So, in conclusion, how 'Wise' is a person? Do we stop thinking because we have found the perfect 'System'? No, never. The universe is so big, and so endowed with intelligence, that no matter how perfect we may imagine ourselves to be, or our systems to be, they are but a faltering flame within a much bigger fire. We learn, we observe, we test, we think and rethink, we believe, fall in love with our ideas, tell them to the world; and then go back and retest them again, and again. This is a never ending process. But when in our unsteady and faltering way we do stumble on something that the universe will allow us to work, then it is great. Every once in awhile the universe will allow for us to find one of the many, infinite keys of the meaning of our existence. Yet, for for us to be 'Wise', we are forced to question and examine and test, and even argue, over all the things we think we know. And when we ask ourselves: "Am I in agreement with this?", then our answer is a conscious choice.

If I may add a PostScript here: This Forum has been invaluable to me, not only because of the pleasure I received from reading the posts, the sincere thoughts of others, but because it gave me a chance to test my ideas against those of others. I have had to make some changes in my thinking, such as the Subjective/Objective valuation that I had never really seen before, and I am sure I will change again, so I learn. I also discovered that communicating ideas is hard, as hard as it is understanding ideas being communicated by others, which reinforced in me that it is not proper to judge. I must admit that though I am well read, I am not a philosopher in the traditional sense of the word, and to debate points to either create a logical proof or disproof has never been my calling. Though I am not a chess player, I find mental games a diversion, but not necessarily a path to Truth. But there are things that need to be debated so that the rough bar of iron can be refined, to find in itself the sharp blade of steel. And I see this Forum as a very good and safe place to do that.

Three more things come to mind: For those who have found the perfect Love, it is better to look no further for, in this lifetime, it can lead to a heap of troubles; those who cannot forget are doomed to remember everything, which in this life can be an unbearable burden; and for those who have found the perfect dogma, it is better to forget.

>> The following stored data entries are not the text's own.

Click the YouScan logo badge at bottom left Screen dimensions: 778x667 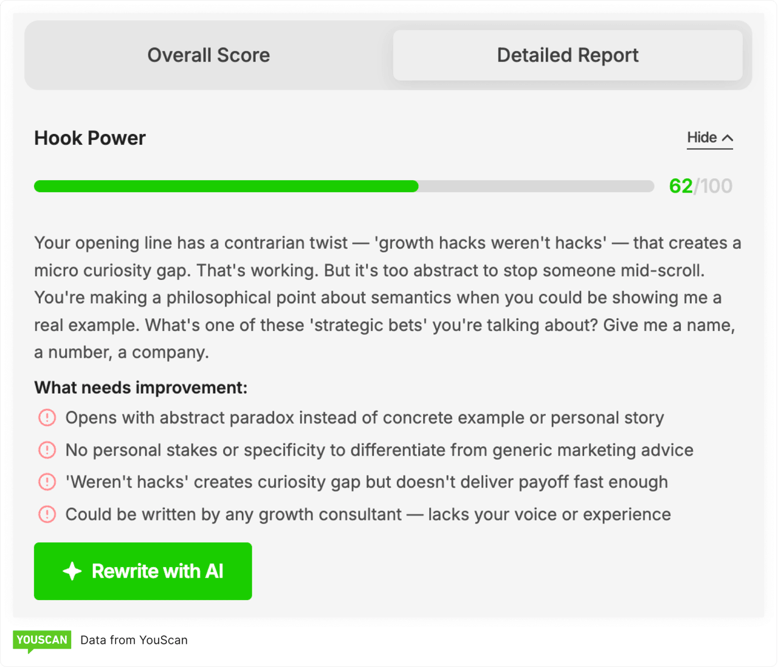tap(41, 640)
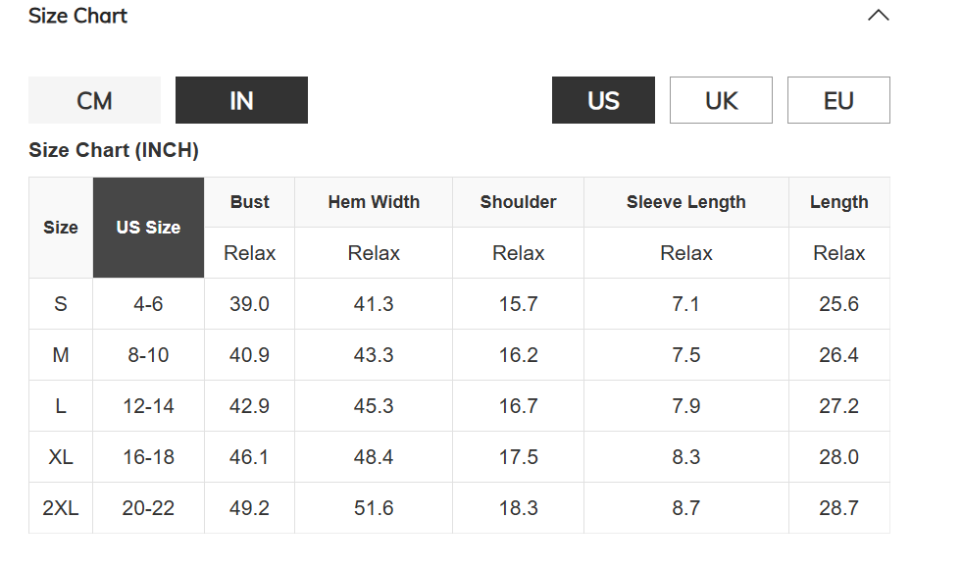
Task: Click the Hem Width column header
Action: point(374,202)

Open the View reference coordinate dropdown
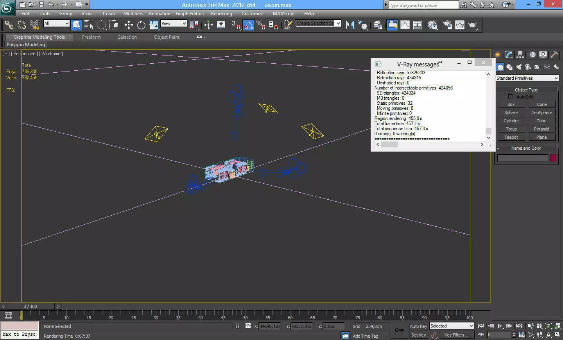[x=174, y=23]
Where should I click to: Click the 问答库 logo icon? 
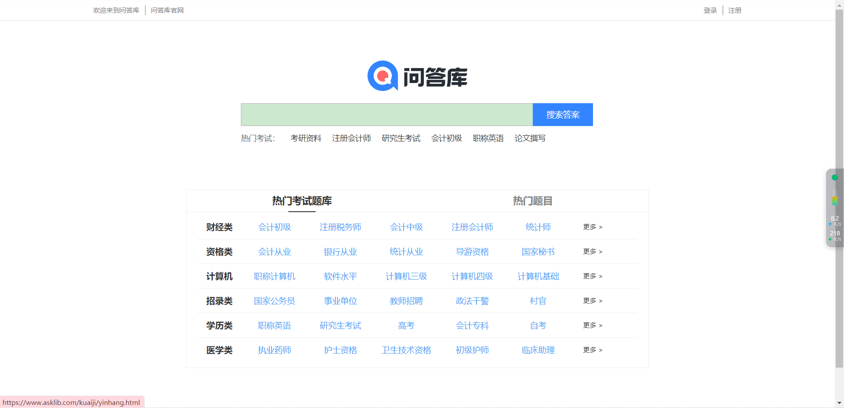tap(382, 76)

Thank you All for your fine thoughts and attention.

Kind regards,

Ivan Alexander


By Ivan A. on Tuesday, July 24, 2001 - 01:12 am:

This post was in answer to the following quote on the Forum of The Examined Life Journal.com: http://examinedlifejournal.com/discus/index.html, under "Philosophy, Wisdom and Thinking", July 23, 2001:

"Speculation shows us that the universe, by itself, is the contradictory; that it is incapable of self-subsistency, that it can exist only cum alio, that all true and cogitable and non-contradictory existence is a synthesis of the subjective and the objective; and then we are compelled, by the most stringent necessity of thinking, to conceive a supreme intelligence as the ground and essence of the Universal Whole. Thus the postulation of the Deity is not only permissible, it is unavoidable. Every mind thinks, and must think of God (however little conscious it may be of the operation which it is performing), whenever it thinks of anything as lying beyond all human observation, or as subsisting in the absence or annihilation of all finite intelligences."

Dear WJ, and all,

Just to put you in the mood, check out this site and see where we are in the universe: http://micro.magnet.fsu.edu/primer/java/scienceopticsu/powersof10/index.html . How can we not help but think that after all is reasoned out and there is no more to say, that we are not left only with 'God'? It seems all systems gravitate to this in the end. Or, as C. Altieri says in his archived post on St. Augustine: "Quid es, Deus meus?" ("What is my God?") Why is it that God had been the topic of universal speculations of humankind for a very long time, all over the planet? I do not know what God is. We are but infinitesimal fragments within a very big universe, and yet we have a mind that rejects that smallness and we seek to find meaning in it all, even to find God. It seems irrational to do so, and yet somehow more irrational not to.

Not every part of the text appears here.